UNDP Warns AI Boom Risks Widening Global Inequality Between Rich and Poor Nations

UNDP's latest report cautions that unchecked AI advancement could reverse decades of progress in income, health, and education, exacerbating divides between developed and developing countries unless addressed through targeted policies.

Dec 2, 2025
UNDP Warns AI Boom Risks Widening Global Inequality Between Rich and Poor Nations

The United Nations Development Programme (UNDP) has issued a stark warning in its 2025 Human Development Report that artificial intelligence (AI) could significantly widen global inequalities, potentially undoing decades of convergence in income levels, health outcomes, and education access between rich and poor nations. Titled "A Matter of Choice: People and Possibilities in the Age of Artificial Intelligence," the report highlights an unprecedented slowdown in human development progress, with the Human Development Index (HDI) showing the weakest growth since 1990 outside pandemic years. This divergence is particularly acute in regions like Asia-Pacific, home to over half of global AI users but where lower-income countries lack essential infrastructure for meaningful gains.

AI's transformative potential—as a general-purpose technology boosting productivity, enabling faster medical diagnoses, better farming advice, and improved disaster response—hinges on equitable access, yet current trajectories favor wealthier nations. The report introduces an AI Readiness Index revealing stark gaps: OECD countries dominate in infrastructure and talent, while low-income areas suffer from data ownership imbalances, with fewer than 10 companies controlling most AI training data globally. In Asia-Pacific, 25% lack internet access, women in South Asia are 40% less likely to own smartphones, and only 14% of people actively use AI tools, leaving 3.7 billion sidelined amid widespread digital skill shortages.

Vulnerable groups face amplified risks, including job displacement from AI automation—one in four companies anticipates losses—and biases in systems that overlook marginalized communities, the elderly, or those in conflict zones. The report warns of "AI global economy" exclusion for those without electricity, internet, or basic skills, compounded by misinformation, surveillance, and opaque "black box" algorithms perpetuating disparities. Asia serves as "ground zero" due to its diverse incomes, widest life expectancy gaps, and high informality, where AI could entrench divides without intervention.

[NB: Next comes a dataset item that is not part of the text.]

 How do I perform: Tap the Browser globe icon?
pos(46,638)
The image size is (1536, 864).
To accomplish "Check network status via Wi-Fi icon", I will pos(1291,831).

UNDP urges immediate policy actions to steer AI toward shared prosperity, including expanding digital infrastructure and AI literacy, mandating public access to government-funded datasets, establishing ethical international norms, and modernizing social protections. Investments in education, fair competition, and cross-border R&D cooperation are essential to prevent a "new era of divergence," with leaders like Kanni Wignaraja emphasizing that countries must catch up before gaps become irreversible. By prioritizing human-centered governance, nations can harness AI to accelerate Sustainable Development Goals rather than deepen exclusion.